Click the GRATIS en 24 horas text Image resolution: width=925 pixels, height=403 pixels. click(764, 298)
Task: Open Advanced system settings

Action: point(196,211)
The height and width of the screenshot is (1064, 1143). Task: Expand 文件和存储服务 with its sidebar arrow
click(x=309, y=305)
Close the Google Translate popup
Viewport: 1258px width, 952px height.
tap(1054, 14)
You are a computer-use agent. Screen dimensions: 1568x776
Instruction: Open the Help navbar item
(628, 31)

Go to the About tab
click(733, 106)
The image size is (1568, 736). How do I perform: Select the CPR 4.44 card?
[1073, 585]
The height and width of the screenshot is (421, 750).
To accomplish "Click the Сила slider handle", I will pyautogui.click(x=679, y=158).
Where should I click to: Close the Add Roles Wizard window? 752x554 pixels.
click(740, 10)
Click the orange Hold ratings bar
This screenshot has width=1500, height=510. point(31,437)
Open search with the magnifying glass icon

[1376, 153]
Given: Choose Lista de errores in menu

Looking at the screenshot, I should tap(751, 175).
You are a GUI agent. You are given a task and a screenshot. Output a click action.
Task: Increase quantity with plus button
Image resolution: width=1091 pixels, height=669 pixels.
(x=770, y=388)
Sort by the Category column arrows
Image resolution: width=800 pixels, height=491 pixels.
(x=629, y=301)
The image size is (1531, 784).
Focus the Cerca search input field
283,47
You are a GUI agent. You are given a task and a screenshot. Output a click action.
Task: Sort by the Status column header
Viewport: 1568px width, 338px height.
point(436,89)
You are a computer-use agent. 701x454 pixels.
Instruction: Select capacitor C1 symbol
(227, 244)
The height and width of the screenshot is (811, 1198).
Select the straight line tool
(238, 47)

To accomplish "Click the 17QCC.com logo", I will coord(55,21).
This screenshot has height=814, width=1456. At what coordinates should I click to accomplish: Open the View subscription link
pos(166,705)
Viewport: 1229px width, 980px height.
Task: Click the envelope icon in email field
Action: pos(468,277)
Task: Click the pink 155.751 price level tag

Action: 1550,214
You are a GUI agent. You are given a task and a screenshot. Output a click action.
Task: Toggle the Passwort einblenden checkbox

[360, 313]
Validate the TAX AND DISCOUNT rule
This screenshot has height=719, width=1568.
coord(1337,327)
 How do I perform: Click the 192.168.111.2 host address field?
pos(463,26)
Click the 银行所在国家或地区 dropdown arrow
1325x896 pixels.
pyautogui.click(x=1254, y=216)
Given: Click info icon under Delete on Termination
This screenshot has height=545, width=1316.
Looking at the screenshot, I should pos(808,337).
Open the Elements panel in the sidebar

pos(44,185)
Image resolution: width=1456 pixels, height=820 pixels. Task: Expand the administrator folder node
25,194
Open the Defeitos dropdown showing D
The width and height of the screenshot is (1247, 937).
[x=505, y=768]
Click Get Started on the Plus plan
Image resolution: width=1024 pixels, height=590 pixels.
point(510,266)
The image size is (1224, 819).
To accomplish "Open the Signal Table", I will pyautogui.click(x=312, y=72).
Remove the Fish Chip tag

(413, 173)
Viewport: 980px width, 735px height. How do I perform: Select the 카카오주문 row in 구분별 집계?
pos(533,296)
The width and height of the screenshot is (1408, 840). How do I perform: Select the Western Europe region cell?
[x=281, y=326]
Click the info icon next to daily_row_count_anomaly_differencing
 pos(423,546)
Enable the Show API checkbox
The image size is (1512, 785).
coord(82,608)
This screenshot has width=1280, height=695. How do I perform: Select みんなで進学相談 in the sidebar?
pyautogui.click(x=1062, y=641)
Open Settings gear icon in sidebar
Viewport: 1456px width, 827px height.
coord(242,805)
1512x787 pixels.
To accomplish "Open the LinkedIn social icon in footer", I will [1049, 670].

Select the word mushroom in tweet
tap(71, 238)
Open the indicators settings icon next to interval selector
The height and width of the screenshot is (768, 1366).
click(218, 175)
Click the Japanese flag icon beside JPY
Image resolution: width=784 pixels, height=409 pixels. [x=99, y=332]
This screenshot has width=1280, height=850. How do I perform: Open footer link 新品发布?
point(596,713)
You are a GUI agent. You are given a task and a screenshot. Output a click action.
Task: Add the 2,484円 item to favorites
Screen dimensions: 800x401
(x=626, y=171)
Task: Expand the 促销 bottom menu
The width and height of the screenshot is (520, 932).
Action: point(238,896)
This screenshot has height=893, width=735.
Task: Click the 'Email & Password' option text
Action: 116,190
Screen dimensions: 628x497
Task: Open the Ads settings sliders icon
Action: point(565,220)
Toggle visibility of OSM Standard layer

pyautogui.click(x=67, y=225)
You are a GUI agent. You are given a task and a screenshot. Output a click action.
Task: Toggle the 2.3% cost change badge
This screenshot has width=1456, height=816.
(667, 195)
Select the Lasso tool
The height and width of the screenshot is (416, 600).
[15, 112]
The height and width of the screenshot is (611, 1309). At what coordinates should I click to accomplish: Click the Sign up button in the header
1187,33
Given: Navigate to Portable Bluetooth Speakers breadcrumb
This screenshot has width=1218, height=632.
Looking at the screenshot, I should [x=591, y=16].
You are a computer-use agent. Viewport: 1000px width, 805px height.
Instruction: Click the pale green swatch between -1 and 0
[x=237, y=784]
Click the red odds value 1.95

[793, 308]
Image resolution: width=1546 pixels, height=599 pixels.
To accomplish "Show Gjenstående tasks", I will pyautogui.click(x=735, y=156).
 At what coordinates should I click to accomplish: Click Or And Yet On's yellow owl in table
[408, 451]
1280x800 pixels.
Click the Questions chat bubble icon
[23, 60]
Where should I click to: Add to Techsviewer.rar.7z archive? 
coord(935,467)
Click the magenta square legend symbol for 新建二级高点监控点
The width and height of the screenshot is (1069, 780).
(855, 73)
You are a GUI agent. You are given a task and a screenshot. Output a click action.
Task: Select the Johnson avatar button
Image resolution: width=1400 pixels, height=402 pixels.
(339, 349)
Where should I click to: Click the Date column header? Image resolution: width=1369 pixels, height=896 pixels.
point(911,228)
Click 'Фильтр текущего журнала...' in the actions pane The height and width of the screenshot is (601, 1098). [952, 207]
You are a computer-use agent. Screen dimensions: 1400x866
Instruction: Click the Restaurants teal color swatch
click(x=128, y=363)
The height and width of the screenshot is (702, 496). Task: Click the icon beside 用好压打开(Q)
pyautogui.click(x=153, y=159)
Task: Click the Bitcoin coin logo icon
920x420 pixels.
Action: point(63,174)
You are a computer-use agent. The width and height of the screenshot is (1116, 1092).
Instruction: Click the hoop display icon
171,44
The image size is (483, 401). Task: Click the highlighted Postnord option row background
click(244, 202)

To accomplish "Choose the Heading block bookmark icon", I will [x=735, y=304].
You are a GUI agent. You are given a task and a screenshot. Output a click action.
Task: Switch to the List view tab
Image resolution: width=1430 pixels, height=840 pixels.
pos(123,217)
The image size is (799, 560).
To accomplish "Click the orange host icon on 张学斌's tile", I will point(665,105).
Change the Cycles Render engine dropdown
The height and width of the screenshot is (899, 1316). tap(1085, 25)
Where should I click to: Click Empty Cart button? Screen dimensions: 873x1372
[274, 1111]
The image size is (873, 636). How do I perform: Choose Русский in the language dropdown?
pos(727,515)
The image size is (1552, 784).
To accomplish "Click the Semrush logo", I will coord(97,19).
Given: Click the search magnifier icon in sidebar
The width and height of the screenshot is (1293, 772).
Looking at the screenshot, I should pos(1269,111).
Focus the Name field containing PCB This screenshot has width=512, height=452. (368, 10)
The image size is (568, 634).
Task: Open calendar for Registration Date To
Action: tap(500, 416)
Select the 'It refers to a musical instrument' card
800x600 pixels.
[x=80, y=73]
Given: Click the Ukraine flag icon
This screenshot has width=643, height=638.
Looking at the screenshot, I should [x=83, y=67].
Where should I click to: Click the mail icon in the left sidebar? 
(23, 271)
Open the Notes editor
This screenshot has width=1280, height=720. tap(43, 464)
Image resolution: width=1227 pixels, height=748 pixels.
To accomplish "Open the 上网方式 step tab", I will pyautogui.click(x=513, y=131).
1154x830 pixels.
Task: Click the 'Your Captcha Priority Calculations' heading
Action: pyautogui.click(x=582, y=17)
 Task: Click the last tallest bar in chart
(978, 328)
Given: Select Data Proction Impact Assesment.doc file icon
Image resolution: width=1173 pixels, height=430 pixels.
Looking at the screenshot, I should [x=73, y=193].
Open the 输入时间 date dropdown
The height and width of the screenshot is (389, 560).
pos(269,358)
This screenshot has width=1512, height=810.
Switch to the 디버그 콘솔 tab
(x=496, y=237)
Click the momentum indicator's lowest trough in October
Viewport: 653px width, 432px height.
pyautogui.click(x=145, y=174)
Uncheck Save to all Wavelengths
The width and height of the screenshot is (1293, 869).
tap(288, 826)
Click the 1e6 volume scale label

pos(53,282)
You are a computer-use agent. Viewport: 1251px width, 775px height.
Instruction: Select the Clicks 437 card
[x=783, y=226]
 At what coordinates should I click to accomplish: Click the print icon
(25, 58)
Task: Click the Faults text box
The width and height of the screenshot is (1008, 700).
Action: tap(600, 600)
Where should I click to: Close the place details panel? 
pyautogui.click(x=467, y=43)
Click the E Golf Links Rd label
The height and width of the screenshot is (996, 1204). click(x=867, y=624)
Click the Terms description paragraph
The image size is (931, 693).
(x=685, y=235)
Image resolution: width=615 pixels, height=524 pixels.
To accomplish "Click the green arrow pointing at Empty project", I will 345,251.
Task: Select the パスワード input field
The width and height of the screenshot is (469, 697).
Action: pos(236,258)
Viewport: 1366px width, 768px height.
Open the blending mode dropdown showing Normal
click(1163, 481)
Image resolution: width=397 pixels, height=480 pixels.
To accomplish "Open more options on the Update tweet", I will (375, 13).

• Goal of the exercise: Gather every line of the material above that contains the word "footer" and copy each one in full. Case counts, so only lines with the same capitalization qualify.

• Task output:
To accomplish "Open the LinkedIn social icon in footer", I will [1049, 670].
This screenshot has width=1280, height=850. How do I perform: Open footer link 新品发布?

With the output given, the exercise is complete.